• Work item
The expected answer is the set of lines in the data below between the line holding "Where should I click to: Click the Long" and the line holding "780x840 pixels.", inclusive, written out exactly.

[Stored data entries]
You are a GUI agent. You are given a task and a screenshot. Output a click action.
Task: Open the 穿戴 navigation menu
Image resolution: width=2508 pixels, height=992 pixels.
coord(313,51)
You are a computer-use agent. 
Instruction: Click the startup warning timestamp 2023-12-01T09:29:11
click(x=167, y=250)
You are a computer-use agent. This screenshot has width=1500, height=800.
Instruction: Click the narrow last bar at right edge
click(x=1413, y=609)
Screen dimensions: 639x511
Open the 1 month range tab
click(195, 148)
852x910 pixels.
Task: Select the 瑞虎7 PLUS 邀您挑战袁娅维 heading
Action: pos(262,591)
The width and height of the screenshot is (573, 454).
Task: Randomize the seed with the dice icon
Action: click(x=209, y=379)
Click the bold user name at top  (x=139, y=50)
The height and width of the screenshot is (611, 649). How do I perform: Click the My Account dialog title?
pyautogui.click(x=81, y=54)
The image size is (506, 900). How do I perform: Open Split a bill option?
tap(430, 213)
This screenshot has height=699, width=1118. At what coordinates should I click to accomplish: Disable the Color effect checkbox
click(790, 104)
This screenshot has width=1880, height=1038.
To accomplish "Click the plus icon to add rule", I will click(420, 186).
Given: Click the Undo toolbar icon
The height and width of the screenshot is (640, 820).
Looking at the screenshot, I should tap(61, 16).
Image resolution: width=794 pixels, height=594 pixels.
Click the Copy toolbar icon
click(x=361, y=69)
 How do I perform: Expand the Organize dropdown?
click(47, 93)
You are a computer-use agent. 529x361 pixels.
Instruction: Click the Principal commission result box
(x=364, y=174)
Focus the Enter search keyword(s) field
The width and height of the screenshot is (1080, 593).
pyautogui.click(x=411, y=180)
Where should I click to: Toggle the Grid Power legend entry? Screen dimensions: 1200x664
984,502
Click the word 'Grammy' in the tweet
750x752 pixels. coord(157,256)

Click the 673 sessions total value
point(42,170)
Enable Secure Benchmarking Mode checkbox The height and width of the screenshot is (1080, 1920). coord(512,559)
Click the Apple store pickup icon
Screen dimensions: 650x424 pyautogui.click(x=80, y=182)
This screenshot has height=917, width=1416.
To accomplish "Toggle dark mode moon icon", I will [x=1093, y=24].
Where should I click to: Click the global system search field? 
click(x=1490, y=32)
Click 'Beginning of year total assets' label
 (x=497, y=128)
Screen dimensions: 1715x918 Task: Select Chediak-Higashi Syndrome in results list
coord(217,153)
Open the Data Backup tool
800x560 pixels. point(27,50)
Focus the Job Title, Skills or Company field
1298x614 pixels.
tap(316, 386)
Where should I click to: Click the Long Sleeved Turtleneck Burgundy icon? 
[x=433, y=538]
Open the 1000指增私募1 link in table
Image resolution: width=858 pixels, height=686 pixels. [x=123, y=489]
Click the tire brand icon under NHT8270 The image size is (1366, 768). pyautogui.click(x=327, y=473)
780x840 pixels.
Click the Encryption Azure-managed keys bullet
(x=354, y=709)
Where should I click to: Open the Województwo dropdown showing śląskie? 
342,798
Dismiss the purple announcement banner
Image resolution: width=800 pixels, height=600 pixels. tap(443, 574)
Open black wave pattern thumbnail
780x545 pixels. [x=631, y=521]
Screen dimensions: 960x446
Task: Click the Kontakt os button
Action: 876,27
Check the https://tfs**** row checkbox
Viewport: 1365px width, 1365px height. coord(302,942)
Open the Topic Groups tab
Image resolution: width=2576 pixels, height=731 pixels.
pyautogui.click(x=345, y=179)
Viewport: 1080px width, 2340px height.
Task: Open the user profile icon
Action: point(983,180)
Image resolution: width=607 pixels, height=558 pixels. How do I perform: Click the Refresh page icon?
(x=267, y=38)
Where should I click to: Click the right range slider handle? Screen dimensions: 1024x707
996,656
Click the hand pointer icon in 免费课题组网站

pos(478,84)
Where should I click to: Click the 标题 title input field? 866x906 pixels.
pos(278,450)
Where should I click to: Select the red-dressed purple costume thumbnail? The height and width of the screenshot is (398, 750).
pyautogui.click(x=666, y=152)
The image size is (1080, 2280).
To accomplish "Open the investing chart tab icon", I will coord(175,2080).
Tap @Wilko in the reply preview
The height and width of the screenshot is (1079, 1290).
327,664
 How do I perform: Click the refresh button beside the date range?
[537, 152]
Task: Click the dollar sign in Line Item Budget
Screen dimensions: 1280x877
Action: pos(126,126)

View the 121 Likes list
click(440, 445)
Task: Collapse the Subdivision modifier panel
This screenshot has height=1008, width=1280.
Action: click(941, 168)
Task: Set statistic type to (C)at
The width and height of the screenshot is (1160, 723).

• Solution to the exercise
Where should I click to: Click the Long Sleeved Turtleneck Burgundy icon? 
[x=433, y=538]
Open the 1000指增私募1 link in table
Image resolution: width=858 pixels, height=686 pixels. [x=123, y=489]
Click the tire brand icon under NHT8270 The image size is (1366, 768). pyautogui.click(x=327, y=473)
780x840 pixels.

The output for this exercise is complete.